Differential cholesterol uptake in liver cells: A role for PCSK9.

The clearance of low-density lipoprotein (LDL) particles from the circulation is regulated by the LDL receptor (LDLR) and proprotein convertase subtilisin/kexin 9 (PCSK9) interaction. Its disruption reduces blood cholesterol levels and delays atherosclerosis progression. Whether other members of the LDLR superfamily are in vivo targets of PCSK9 has been poorly explored. The aim of this work was to study the interaction between PCSK9 and members of the LDLR superfamily in the regulation of liver cholesterol homeostasis in an in vivo low-density lipoprotein receptor related protein 5 (LRP5) deficient mice model challenged with high-fat diet. Our results show that Wt and Lrp5 mice fed a hypercholesterolemic diet (HC) have increased cholesterol ester accumulation and decreased liver LDLR and LRP5 gene and protein expression.
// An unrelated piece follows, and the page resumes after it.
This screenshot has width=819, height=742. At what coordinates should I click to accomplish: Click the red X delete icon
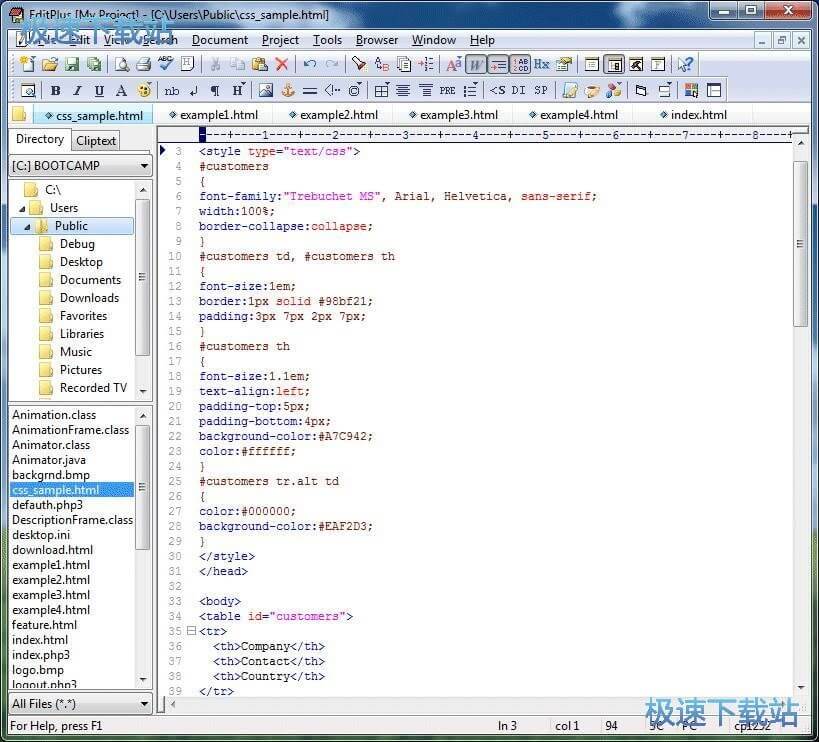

Very low-density lipoprotein receptor (VLDLR), LRP6, LRP2, and LRP1 expression levels were analyzed in liver samples and show that they do not participate in Lrp5 liver cholesterol uptake. Immunoprecipitation experiments show that LRP5 forms a complex with PCSK9 in liver-specific fat-storing stellate cells but not in structural HepG2 cells. Hepatic stellate cells silenced for LRP5 and/or PCSK9 expression and challenged with lipids show reduced cholesterol ester accumulation, indicating that both proteins are involved in lipid processing in the liver. Our results indicate that cholesterol esters accumulate in livers of Wt mice in a LDLR-family-members dependent manner as VLDLR, LRP2, and LRP6 show increased expression in HC mice. However, this increase is lost in livers of Lrp5 mice, where scavenger receptors are involved in cholesterol uptake. PCSK9 expression is strongly downregulated in mice livers after HC feeding. However PCSK9 and LRP5 bind in the cytoplasm of fat storing liver cells, indicating that this PCSK9-LRP5 interaction is cell-type specific and that both proteins contribute to lipid uptake.